◆ TASK SET ◆
[1] According to the passage about the bushman poem, on what date was the poem first published in The Bulletin?
[2] Reproduce the passage about the bushman poem word for word, starting with "It was first" and going on through "refused to go.".

It was first published in The Bulletin on 17 December 1892. The poem relates the experiences of a man from the Bush who visit Sydney and becomes the subject of a practical joke by a mischievous barber. The barber pretends to cut the bushman's throat by slashing his newly-shaven neck using the back of his cut-throat razor that had been heated in boiling water. While making his displeasure known,

A peeler man [i.e. policeman] who heard the din came in to see the show;
He tried to run the bushman in, but he refused to go.

The barber confesses that he was playing a joke, and the bushman, unconvinced, returns to Ironbark, where, due to his accounts of his Sydney experiences, "flowing beards are all the go".

There are obvious echoes in the poem of the urban legend of the murdering barber - fictionalised in the penny dreadful The String of Pearls which featured the notorious Sweeney Todd.

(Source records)
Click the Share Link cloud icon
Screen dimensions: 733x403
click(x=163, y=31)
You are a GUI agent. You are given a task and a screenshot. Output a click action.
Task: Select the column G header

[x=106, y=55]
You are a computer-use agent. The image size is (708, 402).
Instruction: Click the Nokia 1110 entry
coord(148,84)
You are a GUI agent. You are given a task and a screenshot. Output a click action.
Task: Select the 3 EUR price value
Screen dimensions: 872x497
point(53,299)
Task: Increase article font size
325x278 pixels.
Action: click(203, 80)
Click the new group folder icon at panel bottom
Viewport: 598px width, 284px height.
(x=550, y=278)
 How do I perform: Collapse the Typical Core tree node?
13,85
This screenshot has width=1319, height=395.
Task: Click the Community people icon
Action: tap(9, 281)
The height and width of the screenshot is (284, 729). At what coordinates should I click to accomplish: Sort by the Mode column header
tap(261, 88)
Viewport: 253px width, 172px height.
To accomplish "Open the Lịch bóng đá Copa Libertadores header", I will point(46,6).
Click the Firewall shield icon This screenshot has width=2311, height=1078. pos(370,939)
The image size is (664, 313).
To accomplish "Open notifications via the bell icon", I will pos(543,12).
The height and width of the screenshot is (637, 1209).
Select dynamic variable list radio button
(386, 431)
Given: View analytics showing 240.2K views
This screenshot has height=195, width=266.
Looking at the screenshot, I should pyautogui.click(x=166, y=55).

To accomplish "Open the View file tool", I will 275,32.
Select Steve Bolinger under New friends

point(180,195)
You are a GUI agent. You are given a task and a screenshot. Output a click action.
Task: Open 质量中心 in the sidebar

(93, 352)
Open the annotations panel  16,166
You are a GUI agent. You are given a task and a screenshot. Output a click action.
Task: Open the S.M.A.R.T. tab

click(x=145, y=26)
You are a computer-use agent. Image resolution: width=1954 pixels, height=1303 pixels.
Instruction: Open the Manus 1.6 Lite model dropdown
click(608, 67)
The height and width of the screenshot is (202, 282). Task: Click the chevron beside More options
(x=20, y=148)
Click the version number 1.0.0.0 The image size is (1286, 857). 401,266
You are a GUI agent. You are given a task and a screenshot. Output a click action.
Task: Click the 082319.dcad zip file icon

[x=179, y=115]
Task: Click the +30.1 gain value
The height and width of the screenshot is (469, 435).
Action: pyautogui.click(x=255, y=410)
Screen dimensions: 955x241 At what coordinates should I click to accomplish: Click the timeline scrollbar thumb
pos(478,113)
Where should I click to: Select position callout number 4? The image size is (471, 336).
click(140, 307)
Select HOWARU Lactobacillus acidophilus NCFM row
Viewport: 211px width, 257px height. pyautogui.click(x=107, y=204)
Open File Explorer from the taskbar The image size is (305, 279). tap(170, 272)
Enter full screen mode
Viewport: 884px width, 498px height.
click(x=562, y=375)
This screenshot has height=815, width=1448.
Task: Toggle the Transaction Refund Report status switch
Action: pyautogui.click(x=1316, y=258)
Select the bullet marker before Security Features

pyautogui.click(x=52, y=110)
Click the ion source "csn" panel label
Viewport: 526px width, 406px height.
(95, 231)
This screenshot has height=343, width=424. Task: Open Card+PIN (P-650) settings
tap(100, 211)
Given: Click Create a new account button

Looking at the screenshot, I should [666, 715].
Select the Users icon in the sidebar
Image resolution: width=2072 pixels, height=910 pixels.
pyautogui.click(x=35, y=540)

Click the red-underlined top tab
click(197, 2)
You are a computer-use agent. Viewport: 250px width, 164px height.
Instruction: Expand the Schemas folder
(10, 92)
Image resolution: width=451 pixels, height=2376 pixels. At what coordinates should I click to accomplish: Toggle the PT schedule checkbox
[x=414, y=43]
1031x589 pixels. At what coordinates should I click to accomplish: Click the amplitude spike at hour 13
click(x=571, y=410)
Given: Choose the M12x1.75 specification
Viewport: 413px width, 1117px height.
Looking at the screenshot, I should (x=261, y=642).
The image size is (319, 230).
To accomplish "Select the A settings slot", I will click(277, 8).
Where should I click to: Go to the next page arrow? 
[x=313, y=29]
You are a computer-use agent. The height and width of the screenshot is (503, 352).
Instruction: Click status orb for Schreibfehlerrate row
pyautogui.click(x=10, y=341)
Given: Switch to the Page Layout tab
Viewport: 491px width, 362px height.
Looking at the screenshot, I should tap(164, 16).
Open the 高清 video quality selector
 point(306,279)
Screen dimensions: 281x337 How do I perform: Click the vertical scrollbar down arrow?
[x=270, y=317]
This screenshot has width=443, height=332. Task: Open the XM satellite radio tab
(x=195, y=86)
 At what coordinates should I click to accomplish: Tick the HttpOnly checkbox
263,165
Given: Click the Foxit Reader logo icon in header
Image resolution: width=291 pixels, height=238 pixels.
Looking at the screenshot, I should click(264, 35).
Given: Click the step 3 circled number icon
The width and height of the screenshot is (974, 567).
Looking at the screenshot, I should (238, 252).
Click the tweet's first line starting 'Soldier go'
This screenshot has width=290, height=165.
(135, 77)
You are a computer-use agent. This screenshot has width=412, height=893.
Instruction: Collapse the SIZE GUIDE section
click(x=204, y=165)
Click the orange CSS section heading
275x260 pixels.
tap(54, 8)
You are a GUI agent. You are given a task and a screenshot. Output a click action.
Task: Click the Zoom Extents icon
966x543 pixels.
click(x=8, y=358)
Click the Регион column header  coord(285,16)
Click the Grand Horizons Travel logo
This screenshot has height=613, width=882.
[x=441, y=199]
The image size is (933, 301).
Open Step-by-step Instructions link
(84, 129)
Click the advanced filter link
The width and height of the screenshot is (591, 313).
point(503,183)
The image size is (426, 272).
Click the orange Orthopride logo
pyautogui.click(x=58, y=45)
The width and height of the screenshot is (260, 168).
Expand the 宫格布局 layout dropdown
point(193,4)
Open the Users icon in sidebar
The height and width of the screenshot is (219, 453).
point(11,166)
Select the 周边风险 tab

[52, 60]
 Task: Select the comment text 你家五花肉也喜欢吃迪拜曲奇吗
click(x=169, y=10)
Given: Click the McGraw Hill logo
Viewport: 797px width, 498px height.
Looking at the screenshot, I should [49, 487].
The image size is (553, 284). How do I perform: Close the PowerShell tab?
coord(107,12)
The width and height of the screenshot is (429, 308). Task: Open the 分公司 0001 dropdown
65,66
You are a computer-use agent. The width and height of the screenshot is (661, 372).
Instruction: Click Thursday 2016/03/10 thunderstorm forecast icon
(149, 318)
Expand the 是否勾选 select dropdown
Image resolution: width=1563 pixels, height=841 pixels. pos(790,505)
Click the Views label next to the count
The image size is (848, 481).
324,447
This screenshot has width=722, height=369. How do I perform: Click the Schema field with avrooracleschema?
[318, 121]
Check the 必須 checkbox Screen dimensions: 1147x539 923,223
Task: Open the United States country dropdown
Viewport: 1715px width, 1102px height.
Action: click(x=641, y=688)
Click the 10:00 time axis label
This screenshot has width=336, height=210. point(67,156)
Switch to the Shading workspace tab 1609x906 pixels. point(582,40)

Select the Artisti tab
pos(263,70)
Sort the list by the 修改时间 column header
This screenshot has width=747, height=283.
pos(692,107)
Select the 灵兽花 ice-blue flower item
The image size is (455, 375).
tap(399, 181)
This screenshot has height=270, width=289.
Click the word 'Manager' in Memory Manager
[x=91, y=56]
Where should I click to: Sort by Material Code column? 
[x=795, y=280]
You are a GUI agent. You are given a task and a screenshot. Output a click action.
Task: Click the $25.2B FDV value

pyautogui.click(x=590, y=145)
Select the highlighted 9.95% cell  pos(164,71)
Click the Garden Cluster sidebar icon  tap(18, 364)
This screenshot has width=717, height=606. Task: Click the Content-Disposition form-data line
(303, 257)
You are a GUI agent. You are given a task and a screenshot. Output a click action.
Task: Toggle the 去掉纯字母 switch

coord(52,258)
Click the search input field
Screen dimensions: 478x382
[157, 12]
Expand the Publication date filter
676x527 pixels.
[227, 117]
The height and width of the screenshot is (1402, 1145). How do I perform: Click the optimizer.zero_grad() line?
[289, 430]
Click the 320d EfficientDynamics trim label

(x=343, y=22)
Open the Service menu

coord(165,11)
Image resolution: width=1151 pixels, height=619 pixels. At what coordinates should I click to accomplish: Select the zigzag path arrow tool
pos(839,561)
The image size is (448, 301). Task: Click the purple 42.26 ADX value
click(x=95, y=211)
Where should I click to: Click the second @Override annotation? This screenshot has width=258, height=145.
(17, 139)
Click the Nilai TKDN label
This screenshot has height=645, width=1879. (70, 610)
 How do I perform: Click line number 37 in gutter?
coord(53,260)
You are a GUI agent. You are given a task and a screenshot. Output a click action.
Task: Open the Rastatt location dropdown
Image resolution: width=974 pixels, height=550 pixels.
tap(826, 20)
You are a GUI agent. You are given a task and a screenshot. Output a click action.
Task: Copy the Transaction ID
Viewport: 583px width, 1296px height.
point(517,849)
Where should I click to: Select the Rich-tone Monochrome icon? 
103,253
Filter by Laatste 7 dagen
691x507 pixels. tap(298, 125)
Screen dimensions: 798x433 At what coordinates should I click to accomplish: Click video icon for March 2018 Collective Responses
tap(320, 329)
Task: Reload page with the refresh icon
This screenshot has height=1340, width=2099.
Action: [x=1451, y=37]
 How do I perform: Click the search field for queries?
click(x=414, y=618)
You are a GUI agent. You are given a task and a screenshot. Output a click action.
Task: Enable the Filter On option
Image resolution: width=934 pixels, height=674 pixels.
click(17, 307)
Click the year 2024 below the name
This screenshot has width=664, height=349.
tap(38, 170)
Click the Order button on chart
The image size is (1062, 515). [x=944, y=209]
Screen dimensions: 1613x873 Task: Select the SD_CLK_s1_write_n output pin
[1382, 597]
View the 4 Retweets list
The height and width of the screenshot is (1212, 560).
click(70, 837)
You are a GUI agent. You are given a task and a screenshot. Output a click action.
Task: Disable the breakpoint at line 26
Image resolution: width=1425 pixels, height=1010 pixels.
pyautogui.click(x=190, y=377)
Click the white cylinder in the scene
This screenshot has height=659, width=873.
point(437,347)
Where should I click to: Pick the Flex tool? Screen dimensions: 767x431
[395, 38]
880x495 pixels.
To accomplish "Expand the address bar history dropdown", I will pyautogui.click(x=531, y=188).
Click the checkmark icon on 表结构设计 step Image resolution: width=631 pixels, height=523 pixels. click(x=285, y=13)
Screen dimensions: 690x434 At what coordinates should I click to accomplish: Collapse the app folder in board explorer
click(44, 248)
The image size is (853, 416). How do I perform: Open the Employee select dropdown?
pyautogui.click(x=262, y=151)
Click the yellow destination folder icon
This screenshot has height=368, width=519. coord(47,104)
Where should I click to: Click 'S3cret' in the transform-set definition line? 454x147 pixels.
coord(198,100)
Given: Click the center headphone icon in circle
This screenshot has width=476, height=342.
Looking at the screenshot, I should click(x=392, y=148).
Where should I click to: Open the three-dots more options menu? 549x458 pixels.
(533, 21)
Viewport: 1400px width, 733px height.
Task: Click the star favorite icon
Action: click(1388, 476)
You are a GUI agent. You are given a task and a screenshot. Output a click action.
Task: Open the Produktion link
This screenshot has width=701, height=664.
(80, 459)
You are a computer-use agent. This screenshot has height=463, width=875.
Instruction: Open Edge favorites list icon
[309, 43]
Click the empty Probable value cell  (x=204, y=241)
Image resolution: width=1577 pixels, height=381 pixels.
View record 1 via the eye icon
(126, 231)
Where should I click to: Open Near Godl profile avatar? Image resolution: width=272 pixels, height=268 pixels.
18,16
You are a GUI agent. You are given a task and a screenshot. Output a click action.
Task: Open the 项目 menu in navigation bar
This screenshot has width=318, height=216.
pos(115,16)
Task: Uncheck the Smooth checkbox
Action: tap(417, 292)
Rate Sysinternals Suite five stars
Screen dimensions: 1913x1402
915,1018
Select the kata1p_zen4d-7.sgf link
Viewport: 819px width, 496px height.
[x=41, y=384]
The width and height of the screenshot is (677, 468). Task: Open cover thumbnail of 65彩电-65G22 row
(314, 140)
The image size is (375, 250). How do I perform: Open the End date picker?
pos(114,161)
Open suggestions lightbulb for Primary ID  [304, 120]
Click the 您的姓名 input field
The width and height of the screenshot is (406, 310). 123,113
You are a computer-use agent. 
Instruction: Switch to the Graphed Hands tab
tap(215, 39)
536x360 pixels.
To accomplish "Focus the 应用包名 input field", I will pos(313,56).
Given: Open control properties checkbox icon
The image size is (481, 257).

◆ EXPECTED OUTPUTS ◆
[1] 17 December 1892

[2]
It was first published in The Bulletin on 17 December 1892. The poem relates the experiences of a man from the Bush who visit Sydney and becomes the subject of a practical joke by a mischievous barber. The barber pretends to cut the bushman's throat by slashing his newly-shaven neck using the back of his cut-throat razor that had been heated in boiling water. While making his displeasure known,

A peeler man [i.e. policeman] who heard the din came in to see the show;
He tried to run the bushman in, but he refused to go.